Now, I have a bad idea. How about we introduce
a "dynamic trampoline"? The basic logic of it can be:

"""
save regs
bpfs = trampoline_lookup_ip(ip)
fentry = bpfs->fentries
while fentry:
  fentry(ctx)
  fentry = fentry->next

call origin
save return value

fexit = bpfs->fexits
while fexit:
  fexit(ctx)
  fexit = fexit->next

xxxxxx
"""

And we lookup the "bpfs" by the function ip in a hash map
in trampoline_lookup_ip.
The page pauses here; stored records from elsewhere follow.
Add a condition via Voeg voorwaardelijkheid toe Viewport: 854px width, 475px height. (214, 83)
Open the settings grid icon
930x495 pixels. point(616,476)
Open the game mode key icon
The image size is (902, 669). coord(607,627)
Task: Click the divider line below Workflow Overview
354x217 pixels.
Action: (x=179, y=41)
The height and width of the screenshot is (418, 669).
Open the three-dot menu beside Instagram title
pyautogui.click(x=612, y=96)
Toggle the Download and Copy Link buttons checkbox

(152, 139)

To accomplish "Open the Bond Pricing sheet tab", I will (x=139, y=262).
The type of "bpfs" is:

struct bpf_array {
  struct bpf_prog *fentries;
 struct bpf_prog *fexits;
  struct bpf_prog *modify_returns;
}

When we need to attach the bpf progA to function A/B/C,
we only need to create the bpf_arrayA, bpf_arrayB, bpf_arrayC
and add the progA to them, and insert them to the hash map
"direct_call_bpfs", and attach the "dynamic trampoline" to
A/B/C. If bpf_arrayA exist, just add progA to the tail of
bpf_arrayA->fentries. When we need to attach progB to
B/C, just add progB to bpf_arrayB->fentries and
bpf_arrayB->fentries.

Compared to the trampoline, extra overhead is introduced
by the hash lookuping.

I have not begun to code yet, and I am not sure the overhead is
acceptable. Considering that we also need to do hash lookup
by the function in kprobe_multi, maybe the overhead is
acceptable?

Thanks!
Menglong Dong

> >
> > > >
> > > > Let's step back.
> [......]
> >
> > For one trampoline to handle all attach points we might
> > need some arch support, but we can start simple.
> > Make btf_func_model with MAX_BPF_FUNC_REG_ARGS
> > by calling btf_distill_func_proto() with func==NULL.
> > And use that to build a trampoline.
> >
> > The challenge is how to use minimal number of trampolines
> > when bpf_progA is attached for func1, func2, func3
> > and bpf_progB is attached to func3, func4, func5.
> > We'd still need 3 trampolines:
> > for func[12] to call bpf_progA,
> > for func3 to call bpf_progA and bpf_progB,
> > for func[45] to call bpf_progB.
> >
> > Jiri was trying to solve it in the past. His slides from LPC:
> > https://lpc.events/event/16/contributions/1350/attachments/1033/1983/plumbers.pdf
> >
> > Pls study them and his prior patchsets to avoid stepping on the same rakes.